(DATA EXCERPTS):
______________________________

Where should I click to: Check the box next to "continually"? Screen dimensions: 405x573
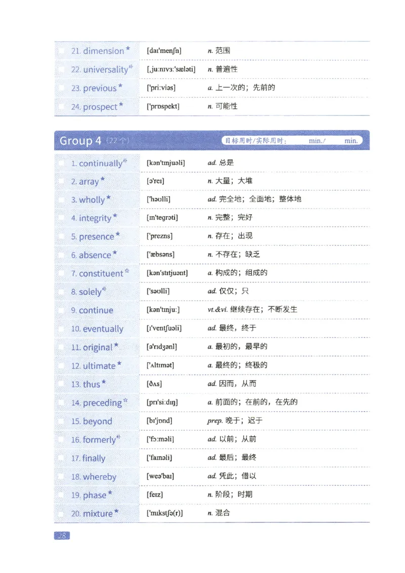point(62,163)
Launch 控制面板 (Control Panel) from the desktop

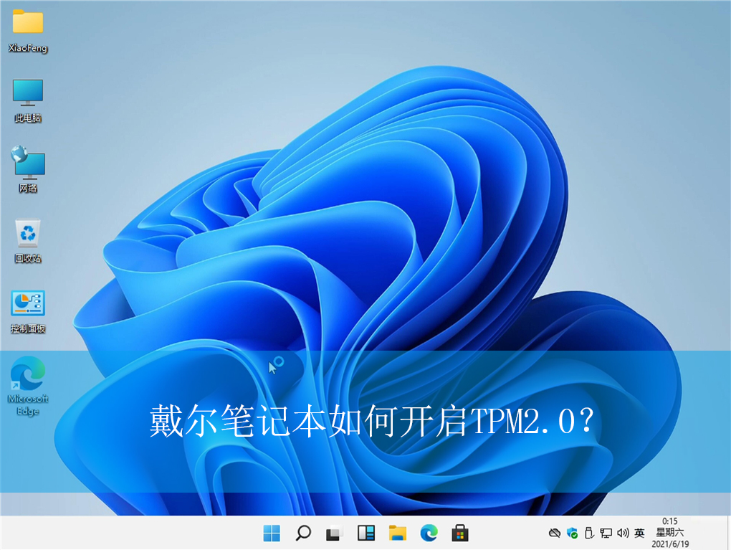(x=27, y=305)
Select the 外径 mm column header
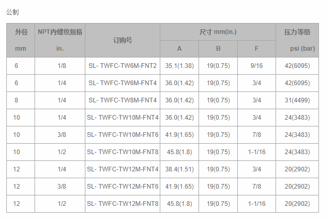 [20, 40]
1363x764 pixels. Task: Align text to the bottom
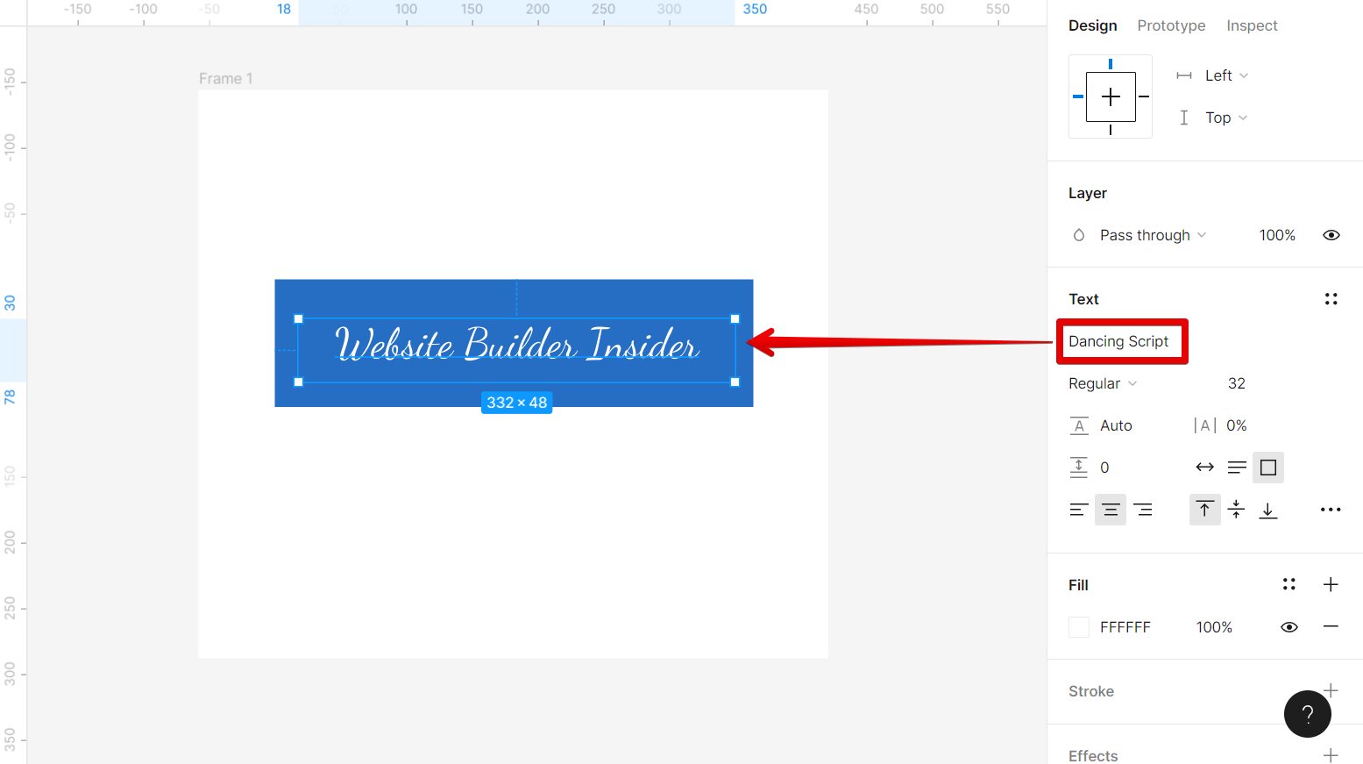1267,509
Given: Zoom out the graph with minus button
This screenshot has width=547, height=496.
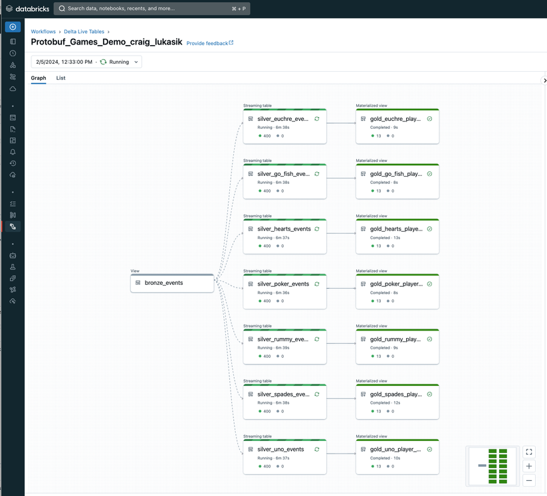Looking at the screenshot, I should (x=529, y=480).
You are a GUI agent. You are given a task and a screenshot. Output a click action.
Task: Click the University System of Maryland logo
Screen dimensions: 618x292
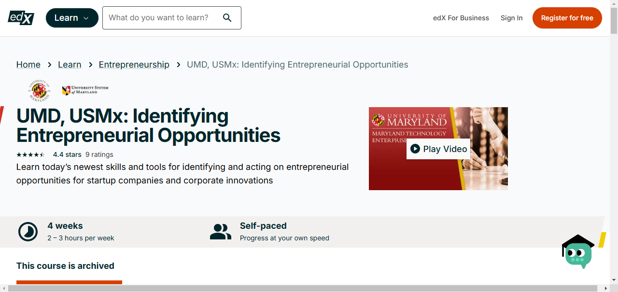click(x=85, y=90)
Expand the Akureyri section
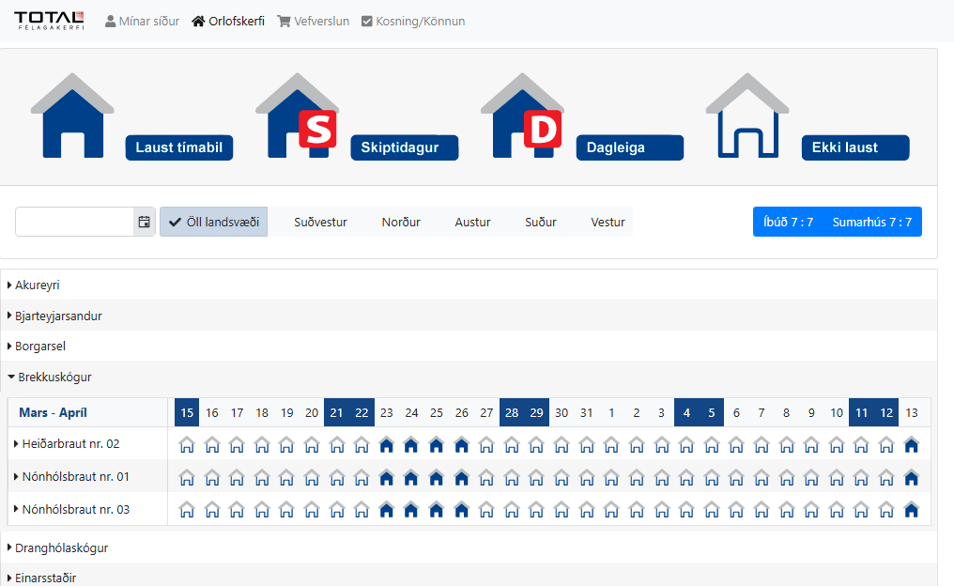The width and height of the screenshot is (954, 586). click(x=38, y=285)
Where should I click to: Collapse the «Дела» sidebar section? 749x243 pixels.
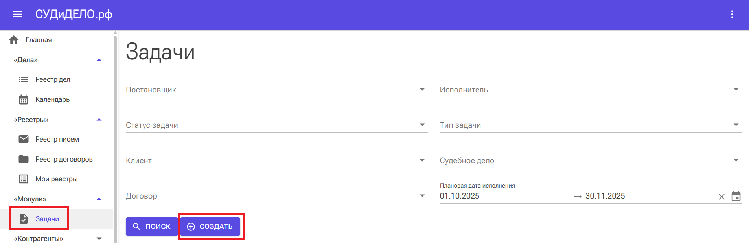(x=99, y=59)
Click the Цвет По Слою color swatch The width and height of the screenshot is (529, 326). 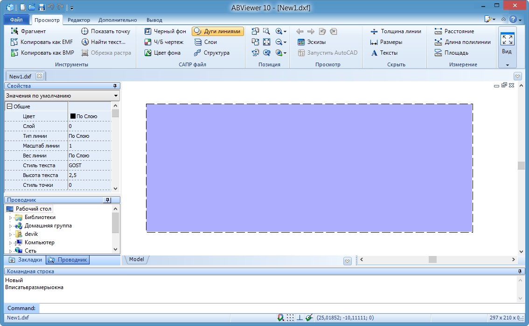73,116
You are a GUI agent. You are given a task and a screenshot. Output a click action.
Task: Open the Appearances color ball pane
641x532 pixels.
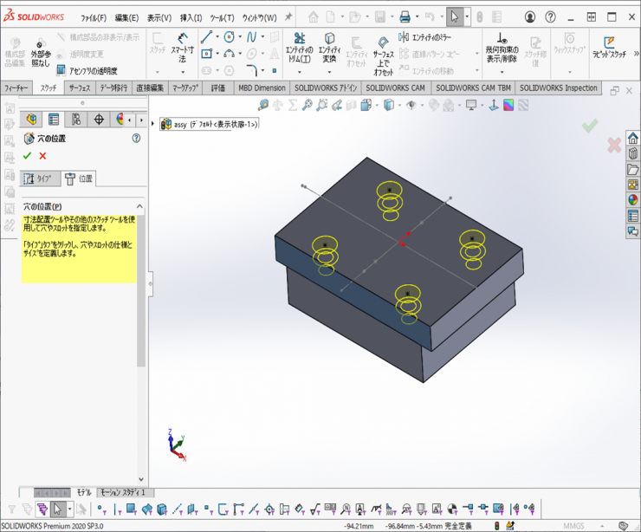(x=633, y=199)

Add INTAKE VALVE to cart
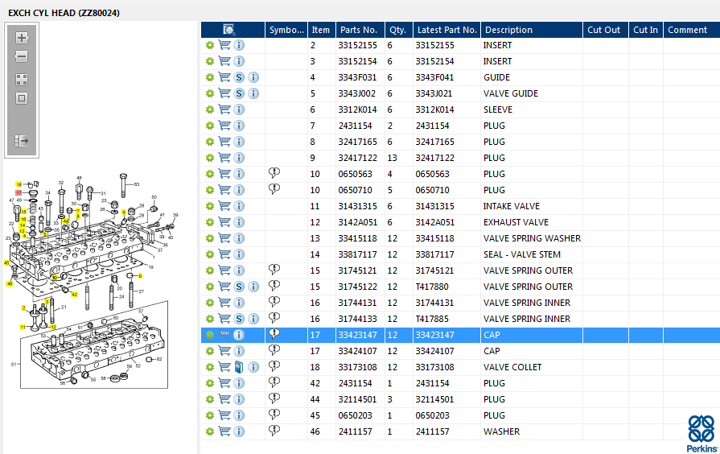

______________________________

(PROBLEM TO WORK ON): Could you repeat, exactly and with nothing added, the lines from the top of the entries above through the line that holds "Given: Zoom out the graph with minus button", leaving out any pictures?

(WRITTEN ANSWER):
Where should I click to: Check the box next to "continually"? Screen dimensions: 405x573
point(62,163)
Launch 控制面板 (Control Panel) from the desktop

(x=27, y=305)
Select the 外径 mm column header
 [20, 40]
1363x764 pixels. Task: Align text to the bottom
1267,509
Given: Zoom out the graph with minus button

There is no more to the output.